● **Records shown**
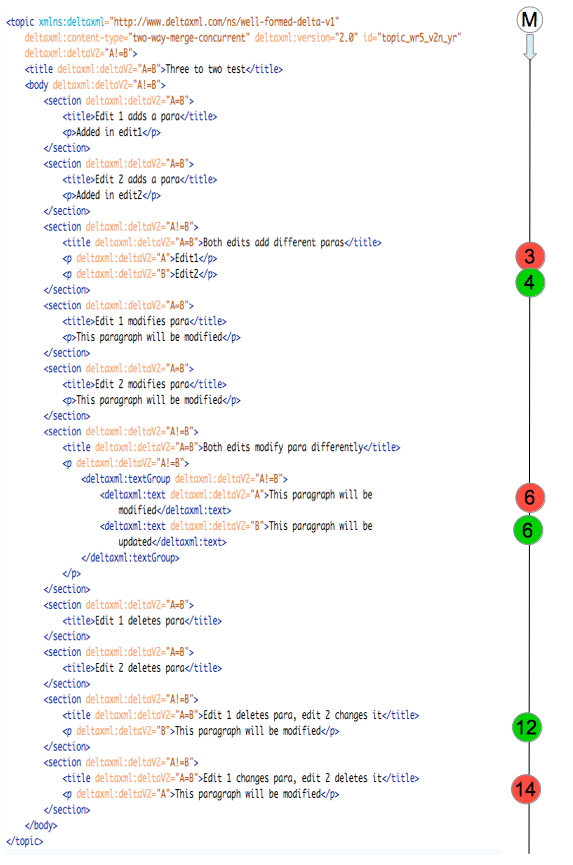Select the red circle numbered 3
Image resolution: width=573 pixels, height=865 pixels.
(530, 256)
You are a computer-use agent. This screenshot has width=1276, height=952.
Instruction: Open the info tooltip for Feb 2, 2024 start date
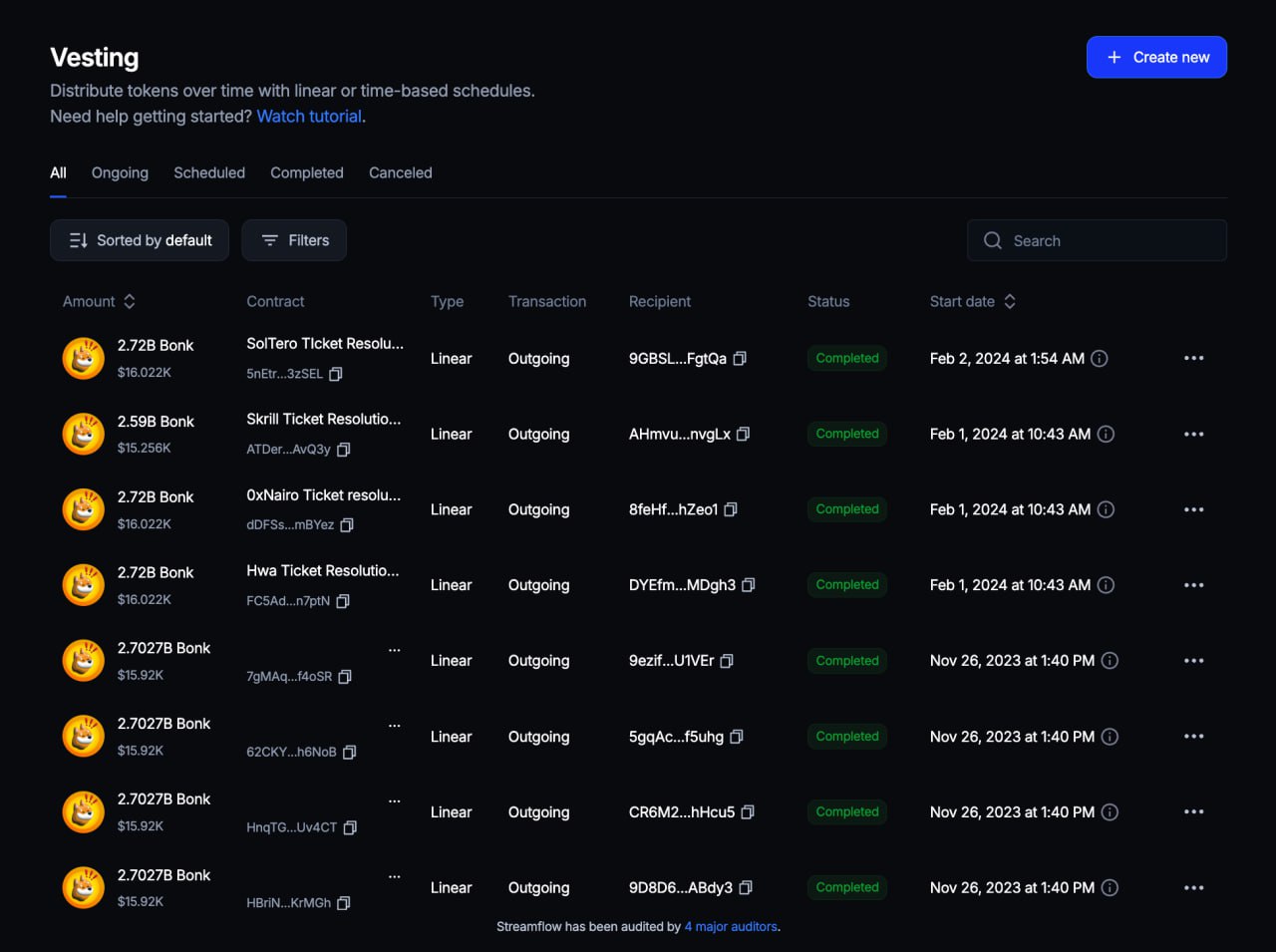(1099, 358)
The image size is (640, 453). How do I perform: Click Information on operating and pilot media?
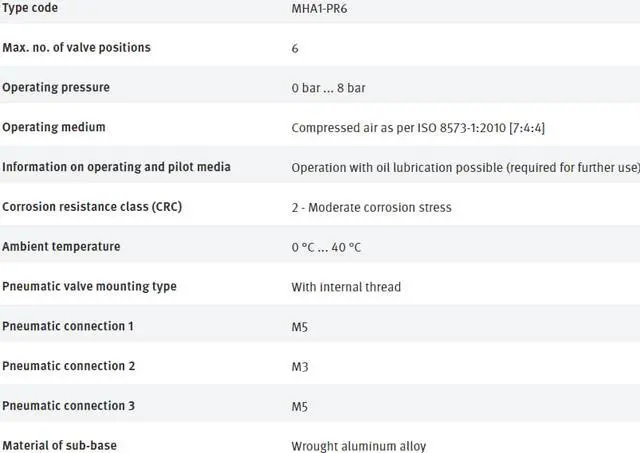point(116,167)
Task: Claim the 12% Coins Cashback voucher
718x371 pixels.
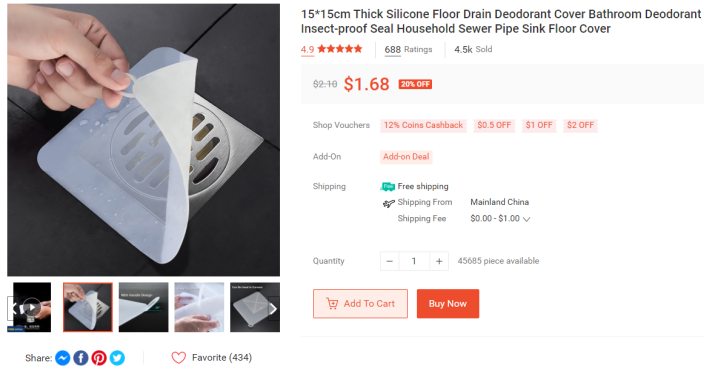Action: click(423, 125)
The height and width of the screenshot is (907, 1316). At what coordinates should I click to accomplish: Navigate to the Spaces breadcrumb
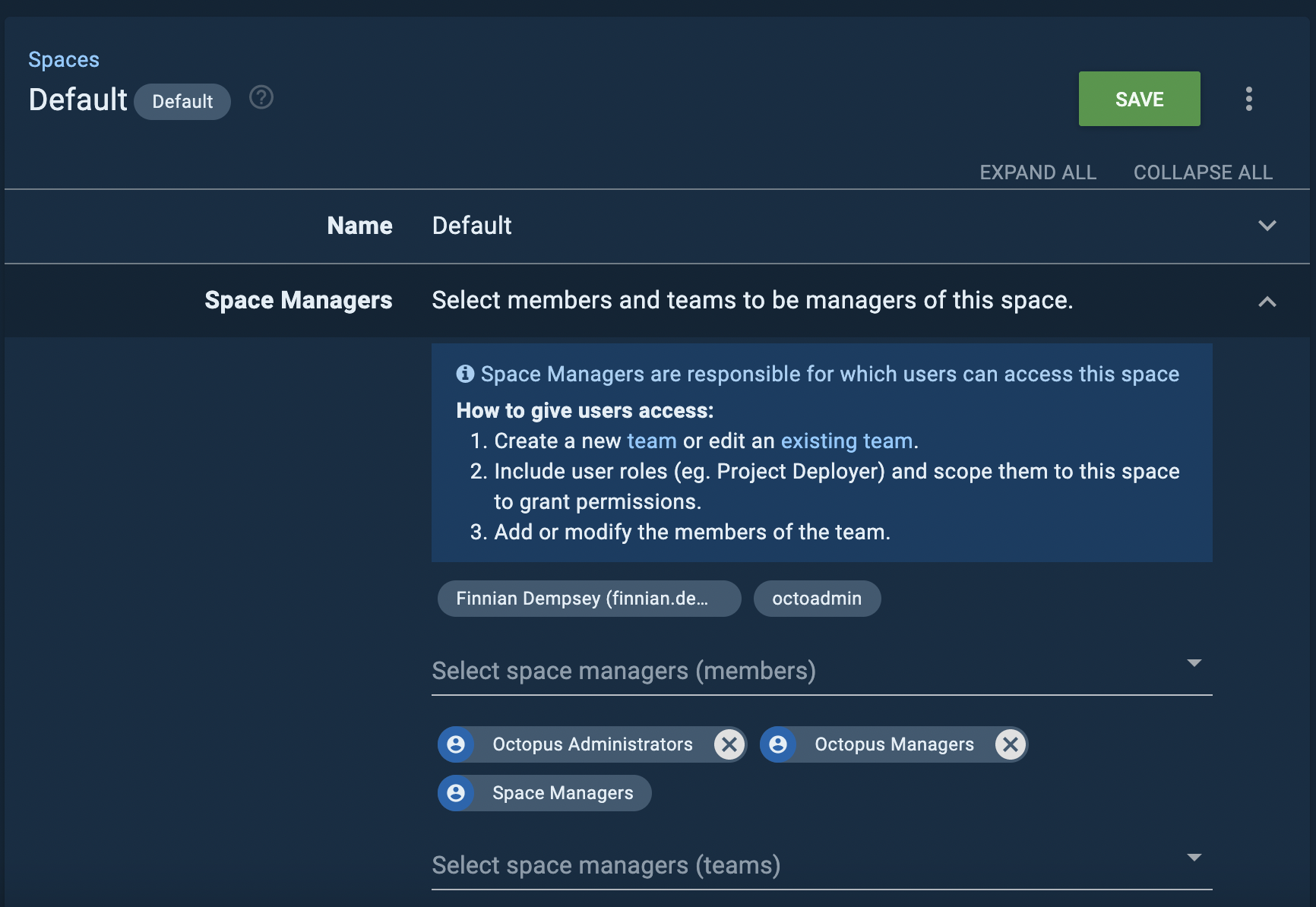click(x=64, y=58)

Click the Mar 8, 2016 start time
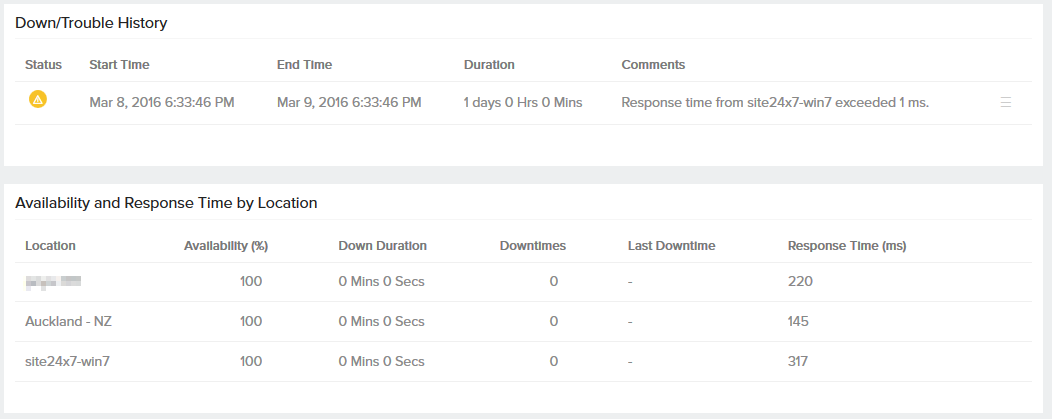tap(161, 102)
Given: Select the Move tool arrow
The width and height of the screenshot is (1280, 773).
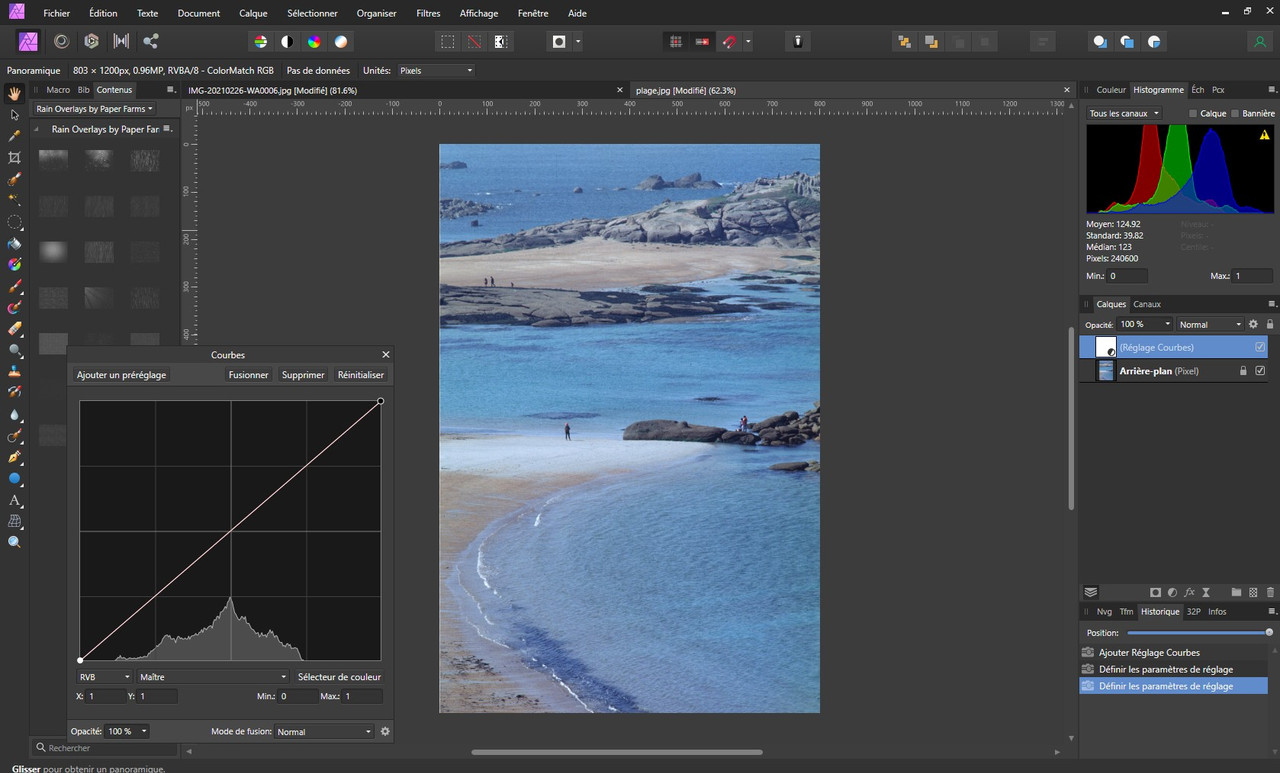Looking at the screenshot, I should 15,115.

● **Task statement**
Copy the lines above word for word, leaving out the pictures.

● **Solution to this task**
Select the red circle numbered 3
Image resolution: width=573 pixels, height=865 pixels.
(530, 256)
You are a computer-use agent. This screenshot has width=1276, height=952.
Instruction: Open the info tooltip for Feb 2, 2024 start date
(1099, 358)
The image size is (640, 453). How do I perform: Click Information on operating and pilot media?
point(116,167)
Task: Claim the 12% Coins Cashback voucher
718x371 pixels.
Action: click(423, 125)
The height and width of the screenshot is (907, 1316). At what coordinates should I click to accomplish: Navigate to the Spaces breadcrumb
click(x=64, y=58)

Click the Mar 8, 2016 start time
tap(161, 102)
Given: Select the Move tool arrow
The width and height of the screenshot is (1280, 773).
Looking at the screenshot, I should 15,115.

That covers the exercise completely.